A rally effect in Mexico
The New York Times reported that in her far more agreeable conversation Ms. Sheinbaum presented updates to Mr. Trump on everything Mexico was doing to halt migrants and fentanyl heading north.
“You’re tough,” Mr. Trump reportedly told her.
Her deft handling of the mercurial U.S. president has sent her approval rating soaring, reaching 85 percent in the latest survey from the newspaper El Financiero.
“Polls show a rise in Sheinbaum’s approval among opposition supporters, demonstrating a rally effect, that is, a closing of ranks around her leadership,” poll director Alejandro Moreno said in an editorial. “Sheinbaum had more room to maneuver to negotiate or to have a much more cautious and moderate reaction.” The Mexican president had refrained from responding to Mr. Trump’s provocation, calling a rally instead of immediately responding as Mr. Trudeau had done, said Javier Garza, a journalist and political analyst in the city of Torreón.
Her daily media presentations have drawn rave reviews from partisans, exasperation from critics—whom she routinely trolls and attacks—and worldwide attention because of her skill in pushing back without somehow raising Mr. Trump’s ire. “Mexico is a free, sovereign and independent country,” she often reminds her counterpart.
Sometimes she even points to shortcomings in U.S. society, like its rates of fentanyl addiction, while describing Mexico as a “cultural power” with strong families that keep addictions and fentanyl abuse at bay. (Her predecessor, Mr. López Obrador, had scrapped the national addictions survey, however, leaving Mexico’s actual fentanyl problem poorly understood.)
She also pushes back against the preferred narrative in the United States, focusing not on immigrants or drugs heading north but the scourge of U.S. guns crossing into Mexico and arming drug cartels.
Ms. Sheinbaum has lightly taken issue with Mr. Trump renaming the Gulf of Mexico—at one press conference humorously presenting an old map demarcating “Mexican America” for territory now part of the United States. She reserved her sharpest criticism on the matter for Google after the tech company revised its maps to obliterate the “Gulf of Mexico,” replacing it with Mr. Trump’s preferred “Gulf of America.”
Ms. Sheinbaum has avoided directly criticizing Mr. Trump and his administration when asked about a possible U.S. military intervention in Mexico in a hunt for drug cartel leaders—even while objecting to statements from Mr. Trump’s nominee for Mexico ambassador, Ronald Johnson.
“Despite Mexico yielding to all U.S. demands—an unavoidable reality given the structural asymmetry of the bilateral relationship—the prevailing narrative has been one of defending the homeland and sovereignty,” Alexia Bautista, a former Mexican diplomat and senior analyst for Mexico at the consulting group Horizon Engage, wrote in the newspaper El Economista. “Mexico has even stated that it will continue to cooperate with Washington for ‘humanitarian’ reasons. A remarkable narrative, as if the country had no other option.”
Unlike in Canada, where individual provincial premiers have tried negotiating with or threatening the United States as its undeclared trade war escalates, Ms. Sheinbaum speaks as the sole voice of her nation. Her Morena party and its allies hold large majorities in Congress, the opposition remains cowed and discredited, and the business sector prefers not to talk out of turn, according to analysts.

★ ★ ★ ★

▸ **WORK TO COMPLETE**
1 – Answer these from the Sheinbaum passage, one line each:
(a) What approval rating did Ms. Sheinbaum reach, and which newspaper's survey reported it?
(b) Which company drew her sharpest criticism over the renaming of the Gulf of Mexico?
(c) Who is Mr. Trump's nominee for Mexico ambassador?
2 – List every newspaper named in the Sheinbaum passage.
3 – Write the next part of the Sheinbaum passage, picking up after its final sentence.

★ ★ ★ ★

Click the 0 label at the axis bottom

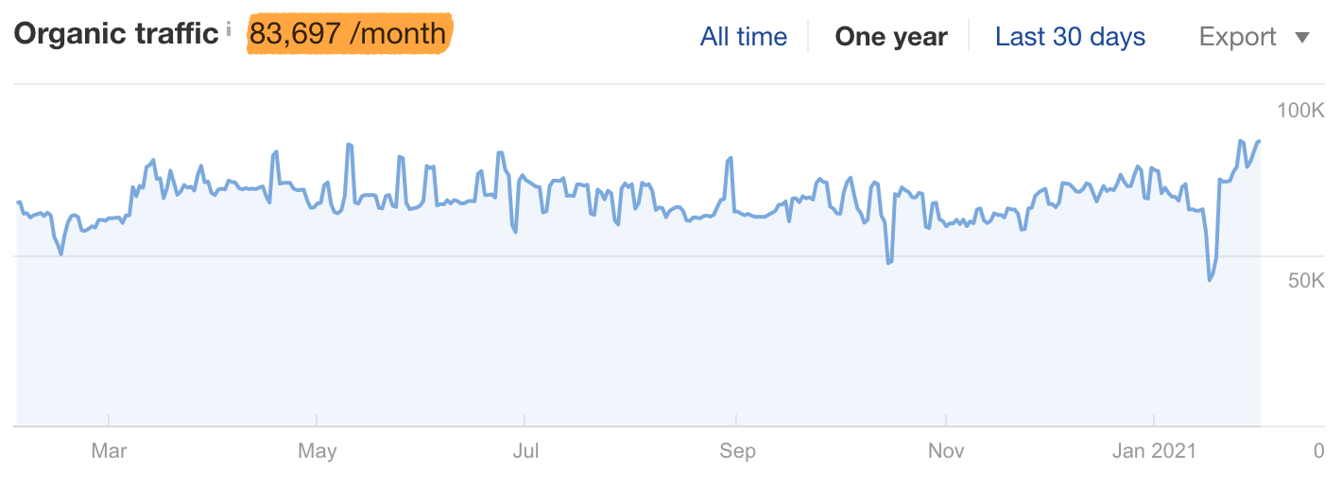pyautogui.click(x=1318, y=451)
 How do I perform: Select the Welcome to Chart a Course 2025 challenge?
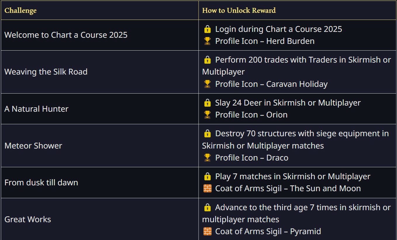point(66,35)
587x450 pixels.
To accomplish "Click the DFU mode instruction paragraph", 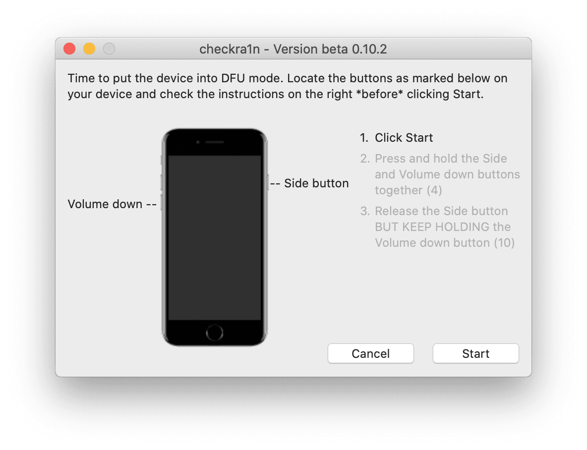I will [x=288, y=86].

★ ★ ★ ★

▸ **PER-TASK ANSWERS**
1 –
(a) 85 percent, in the latest survey from El Financiero.
(b) Google.
(c) Ronald Johnson.

2 –
The New York Times
El Financiero
El Economista

3 –
The bishops’ statement was originally published on Feb. 24, but it was re-released after the rally as “proof that [the bishops] support her” and to say that “we are here with you” as the country rallies around the flag, said Rodolfo Soriano-Núñez, a Mexican sociologist studying the Catholic Church.
In their statement, the Mexican bishops expressed misgivings over Mr. Trump’s agenda. “We cannot help but consider that the policy of the new president of the United States of America towards Mexico in particular, and towards the world in general, is worrying,” the bishops said.
“It is clear that his goal is to pressure our country to achieve very specific goals in his government plans: combating organized crime related to drug trafficking, addressing the immigration issue, and overcoming the disadvantages in economic relations between the two countries that, according to his criteria, are unfavorable to the United States.”
Mr. Trump continues to issue tariff threats unless fentanyl production in Mexico is stamped out and migrants stop crossing the border. Ms. Sheinbaum has responded robustly to his demands on both security and migration.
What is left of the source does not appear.